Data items
--- START ---

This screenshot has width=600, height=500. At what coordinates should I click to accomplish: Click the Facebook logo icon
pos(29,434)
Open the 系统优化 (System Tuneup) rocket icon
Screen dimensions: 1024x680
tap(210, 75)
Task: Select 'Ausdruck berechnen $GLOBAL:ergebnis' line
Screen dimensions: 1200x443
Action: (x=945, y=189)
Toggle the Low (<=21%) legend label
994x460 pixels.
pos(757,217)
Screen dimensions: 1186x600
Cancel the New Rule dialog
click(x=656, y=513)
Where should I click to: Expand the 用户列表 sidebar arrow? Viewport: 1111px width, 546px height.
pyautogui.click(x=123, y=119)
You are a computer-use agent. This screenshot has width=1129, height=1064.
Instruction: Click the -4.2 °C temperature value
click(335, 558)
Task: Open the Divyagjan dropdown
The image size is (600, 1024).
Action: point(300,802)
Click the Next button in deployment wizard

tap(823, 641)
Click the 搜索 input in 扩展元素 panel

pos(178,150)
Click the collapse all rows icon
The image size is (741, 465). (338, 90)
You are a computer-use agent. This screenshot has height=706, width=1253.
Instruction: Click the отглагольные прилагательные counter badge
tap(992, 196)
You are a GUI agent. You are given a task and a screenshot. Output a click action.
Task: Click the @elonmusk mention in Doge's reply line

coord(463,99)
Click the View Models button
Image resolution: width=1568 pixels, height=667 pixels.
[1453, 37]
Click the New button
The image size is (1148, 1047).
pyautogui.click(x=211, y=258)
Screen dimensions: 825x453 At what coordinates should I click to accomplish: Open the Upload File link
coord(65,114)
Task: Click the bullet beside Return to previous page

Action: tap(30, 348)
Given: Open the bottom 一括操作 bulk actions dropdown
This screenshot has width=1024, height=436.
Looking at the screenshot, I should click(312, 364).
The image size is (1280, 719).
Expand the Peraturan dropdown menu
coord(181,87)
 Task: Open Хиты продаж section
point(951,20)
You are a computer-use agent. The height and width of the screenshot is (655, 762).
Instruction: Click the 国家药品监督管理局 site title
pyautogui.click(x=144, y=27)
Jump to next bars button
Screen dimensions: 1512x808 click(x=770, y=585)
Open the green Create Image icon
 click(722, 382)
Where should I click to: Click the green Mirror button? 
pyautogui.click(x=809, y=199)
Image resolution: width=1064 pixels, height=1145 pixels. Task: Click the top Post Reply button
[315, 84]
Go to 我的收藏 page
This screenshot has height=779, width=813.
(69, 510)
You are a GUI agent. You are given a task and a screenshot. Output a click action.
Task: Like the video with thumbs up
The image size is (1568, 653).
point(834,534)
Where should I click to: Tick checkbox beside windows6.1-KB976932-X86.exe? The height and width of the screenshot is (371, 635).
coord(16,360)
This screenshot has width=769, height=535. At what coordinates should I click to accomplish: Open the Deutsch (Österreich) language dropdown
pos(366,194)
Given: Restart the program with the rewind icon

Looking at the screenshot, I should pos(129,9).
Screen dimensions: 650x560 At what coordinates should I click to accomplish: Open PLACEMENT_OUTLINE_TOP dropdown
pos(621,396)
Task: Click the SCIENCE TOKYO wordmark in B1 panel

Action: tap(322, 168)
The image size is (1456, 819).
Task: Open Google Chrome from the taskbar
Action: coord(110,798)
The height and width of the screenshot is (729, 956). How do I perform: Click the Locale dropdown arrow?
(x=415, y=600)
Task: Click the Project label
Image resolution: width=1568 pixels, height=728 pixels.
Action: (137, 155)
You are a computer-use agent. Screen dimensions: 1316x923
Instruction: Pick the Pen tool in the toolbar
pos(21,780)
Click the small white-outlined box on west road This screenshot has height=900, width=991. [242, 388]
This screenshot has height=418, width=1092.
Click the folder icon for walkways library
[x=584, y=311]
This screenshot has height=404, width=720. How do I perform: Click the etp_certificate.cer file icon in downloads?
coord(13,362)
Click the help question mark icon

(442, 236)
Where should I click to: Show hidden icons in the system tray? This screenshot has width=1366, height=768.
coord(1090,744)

--- END ---

Exercise
Review the preceding data and report every line that includes the string "agent".

Task solution
You are a computer-use agent. This screenshot has width=1129, height=1064.
You are a computer-use agent. This screenshot has height=706, width=1253.
You are a GUI agent. You are given a task and a screenshot. Output a click action.
You are a computer-use agent. The height and width of the screenshot is (655, 762).
You are a GUI agent. You are given a task and a screenshot. Output a click action.
You are a computer-use agent. Screen dimensions: 1316x923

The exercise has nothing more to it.